Совет врача. Любые, даже, на первый взгляд, безобидные судороги, требуют консультации специалиста. Судороги, трактуемые как физиологические, не всегда в итоге оказываются таковыми. Они могут сигнализировать о скрыто протекающем заболевании нервной системы.

Судороги мышц верхних и нижних конечностей

Судороги конечностей в большей или меньшей степени знакомы практически каждому. Случаются они часто у вполне здоровых людей. Типичными примерами судорог конечностей являются:

  • судорога стопы;
  • судорога икроножной мышцы голени;
  • судороги пальцев рук;
  • судороги в бедренных мышцах;
  • судороги пальцев ног и др.

Спровоцировать физиологические судороги могут внешние факторы, такие как:

  • резкое переохлаждение конечностей;
  • неудобная поза;
  • стрессы и психоэмоциональные перегрузки;
  • узкие манжеты на рукавах куртки или рубашки;
  • чрезмерные физические нагрузки;
  • вязание или вышивание и др.

Нередко спазмы мышц конечностей возникают в самый неподходящий момент. Так, например, ночные судороги в икроножных мышцах прерывают сон, заставляют человека мучиться от боли в ноге не только в момент самого приступа, но и после. Судороги ног, начавшиеся во время купания в жару в холодной воде, могут привести к печальным последствиям. В таких ситуациях человек должен знать, как оказать себе первую помощь, как снять судороги ног в домашних условиях и даже в воде. Для этого существует ряд приемов и упражнений, расслабляющих спазмированную мышцу и купирующих боль.

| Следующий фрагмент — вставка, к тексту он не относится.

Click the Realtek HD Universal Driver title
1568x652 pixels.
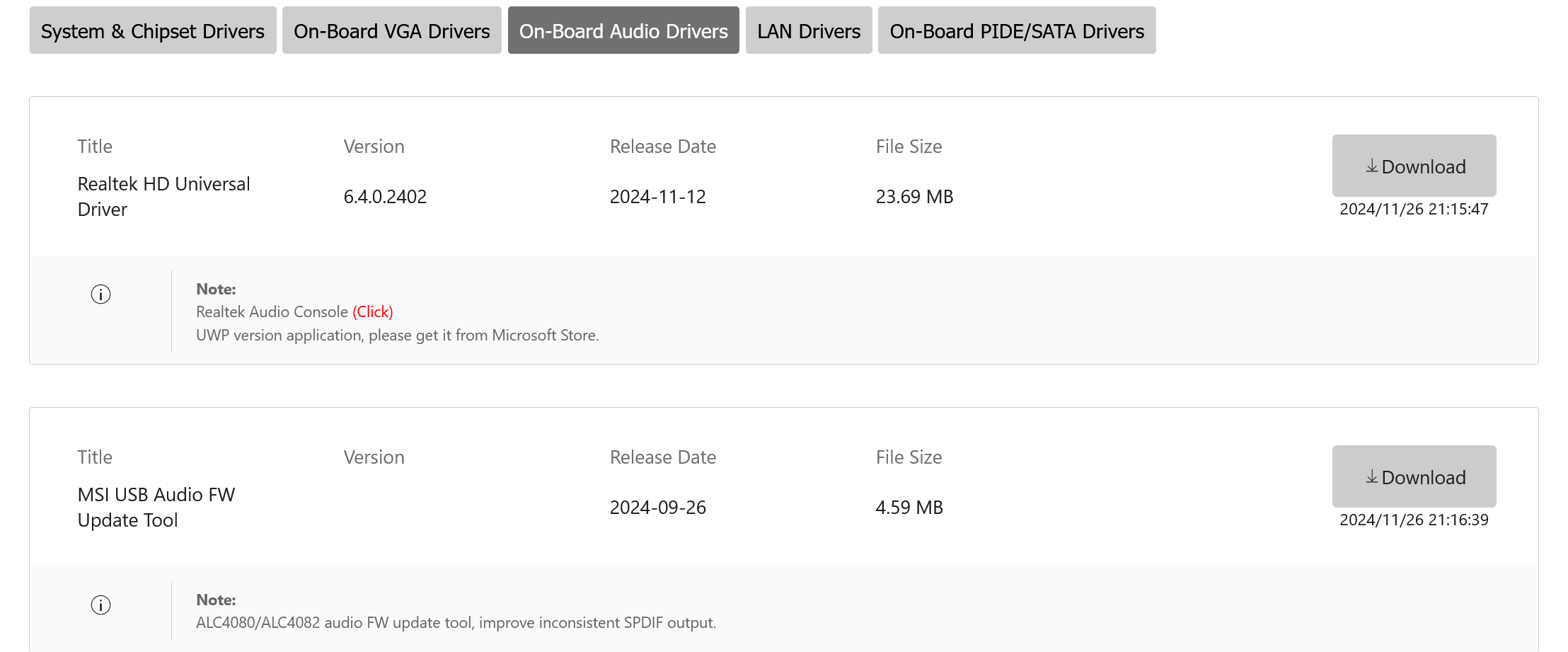pos(163,197)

Если судорожные приступы в конечностях повторяются, частота их нарастает, вариантом нормы это считать нельзя. Нужно обратиться к врачу для выяснения истинной причины судорог.

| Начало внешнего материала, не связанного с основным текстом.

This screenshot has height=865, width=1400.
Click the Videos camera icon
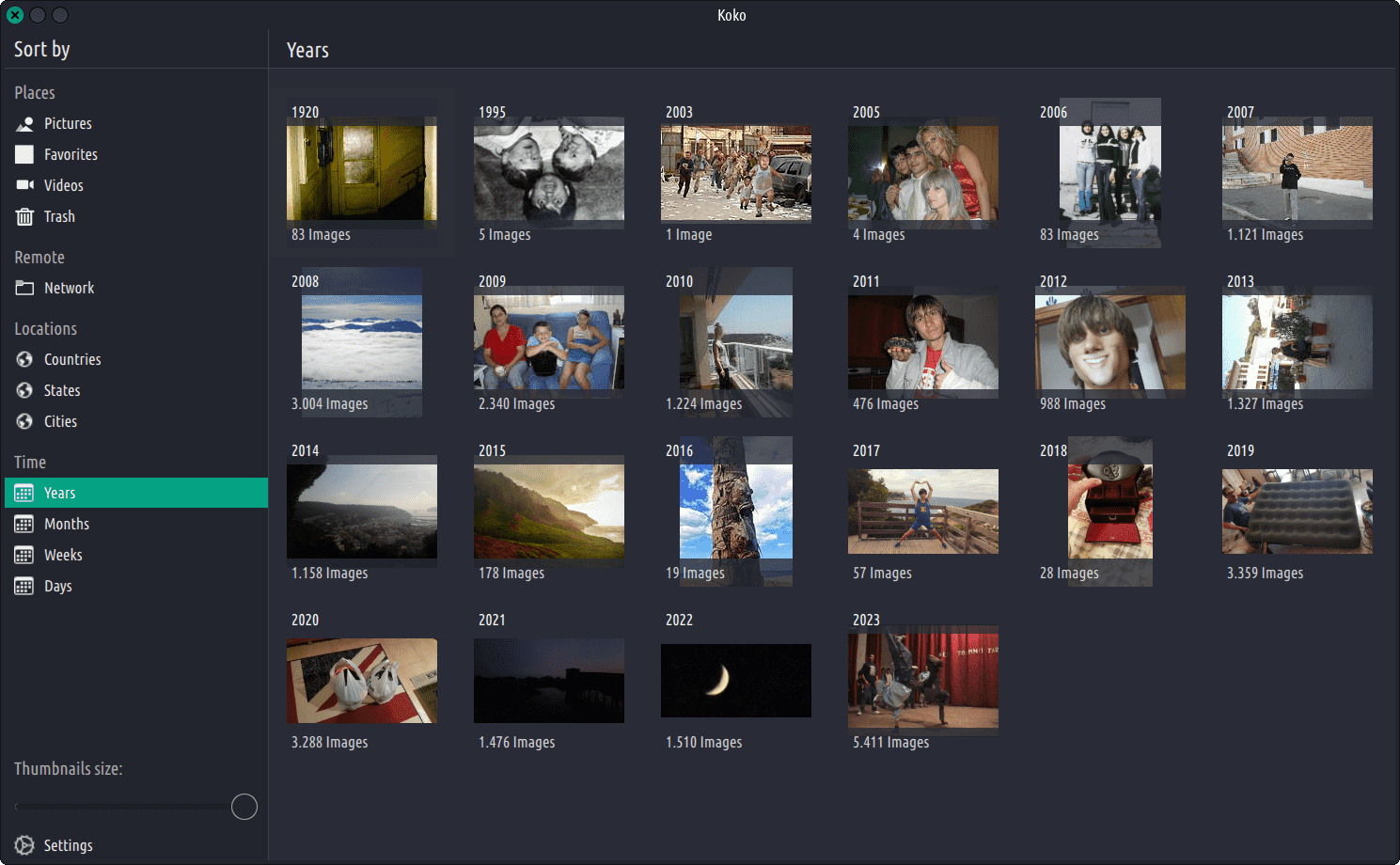pyautogui.click(x=24, y=185)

Возможные причины судорог мышц конечностей:

  • варикозная болезнь вен нижних конечностей;
  • плоскостопие;
  • массивная никотиновая интоксикация;
  • отравление алкоголем;
  • дефицит витаминов и микроэлементов (кальция, калия, магния и др.);
  • длительный прием мочегонных препаратов;
  • обезвоживание организма;
  • нарушение кровообращения в конечности;
  • острые нарушения мозгового кровообращения и постинсультные состояния (судороги после инсульта);
  • эндокринные заболевания (сахарный диабет, патология щитовидной железы и др.);
  • болезни печени и почек;
  • выраженная анемия;
  • облитерирующий эндартериит;
  • боковой амиотрофический склероз;
  • тромбофлебит;
  • травмы конечностей;
  • гиподинамия;
  • спазмофилия;
  • атеросклероз;
  • остеохондроз;
  • хроническая сердечная недостаточность.

Судороги ног и рук у пожилых людей (в возрасте старше 50-ти лет) - довольно частое явление. Помимо указанных выше причин, увеличивают риск развития у них мышечного спазма в конечностях следующие факторы:

  • злоупотребление некоторыми лекарствами (статины, диуретики и др.);
  • несбалансированное питание;
  • возрастное замедление метаболизма;
  • возрастное ослабевание мышц конечностей;
  • дегенеративные изменения в структурных элементах опорно-двигательного аппарата (сухожилиях, связках и др.);
  • употребление в больших количествах чая и кофе;
  • сниженная толерантность даже к незначительным стрессовым ситуациям.

У женщин судороги в ногах при беременности и спазмы мышц пальцев рук происходят из-за нарастающего дефицита микроэлементов и минералов. Это связано с токсикозом в первом триместре, а также с ростом плода и увеличением его потребностей в питательных веществах во II и III триместрах. Определенную роль играет увеличенная матка, сдавливающая нижнюю полую вену. Из-за этого венозная кровь застаивается в сосудах нижних конечностей.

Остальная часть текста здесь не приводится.